**設問:** コラム『境遇』に登場する彼女の本当の歳は何歳ですか？
··· 本文抜粋
カトリック高円寺教会ANNEX

2004年に晴佐久昌英神父様により成人洗礼をうけた『おやじ』の[信仰告白]風コラム

『境遇』

2006-10-07 07:58:48 | Weblog
 ぼくは彼女のことをほとんど知らなかった。



 ぼんやりしていて、計算も得意ではないらしい。



 およそ現金を扱う接客業には向いていないと思っていた。



 ぼくは、何も知らないくせに、30歳過ぎてるおばさん的にはいろいろあるのだろうなあ、なにやら大変なのだろうなあと思っていた。(30過ぎたらおばさんという意味ではないので)



 ハリセンボンという女性二人のお笑いコンビをご存知だろうか。



 めがねをかけて太ったほうに似ている。(あくまでもイメージしてもらいたい為の例えです)



 本当の歳は16歳だった。



 彼女は中学までしか行けてないのだそうだ。



 これにも理由があった。



 1人っ子らしいのだが両親が両親揃ってギャンブル狂。



 ありとあらゆる賭け事をやるのだという。



 子供を高校に行かせることが出来なくなるほどに。






 「子供は親を選べない。」






 「大金持ちの家に生まれてこれればよかったのに。」ぼくらの世代くらいまでは一部の人を除いて誰しもこんな風に一回くらい思ったことがあるのではないか。



 
 そして今度は自分が親になって現実と向き合う。



 子供にはこうしてあげたい。あんなこともこんなこともさせてあげたい。



 自分が出来なかったことを子供で「自己実現」したい。



 子供はあやつり人形ではない。親はみんな「そんなことわかっている。」と言う。
······
··· 提供資料
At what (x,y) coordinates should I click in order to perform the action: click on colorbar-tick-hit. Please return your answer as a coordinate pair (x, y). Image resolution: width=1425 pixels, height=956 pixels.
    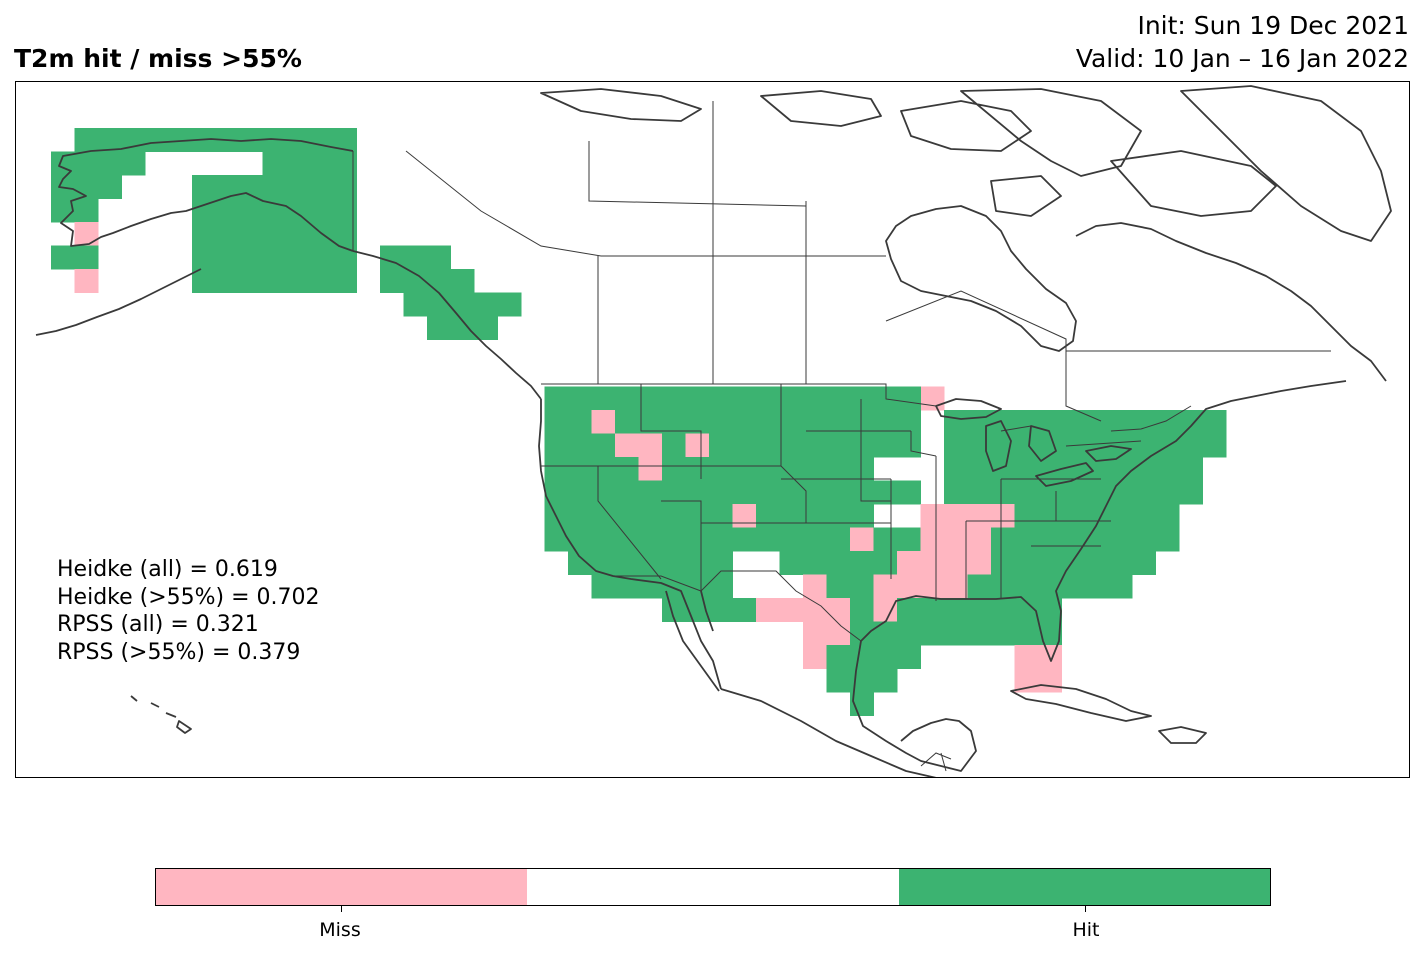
······
**解答欄:** 16歳です。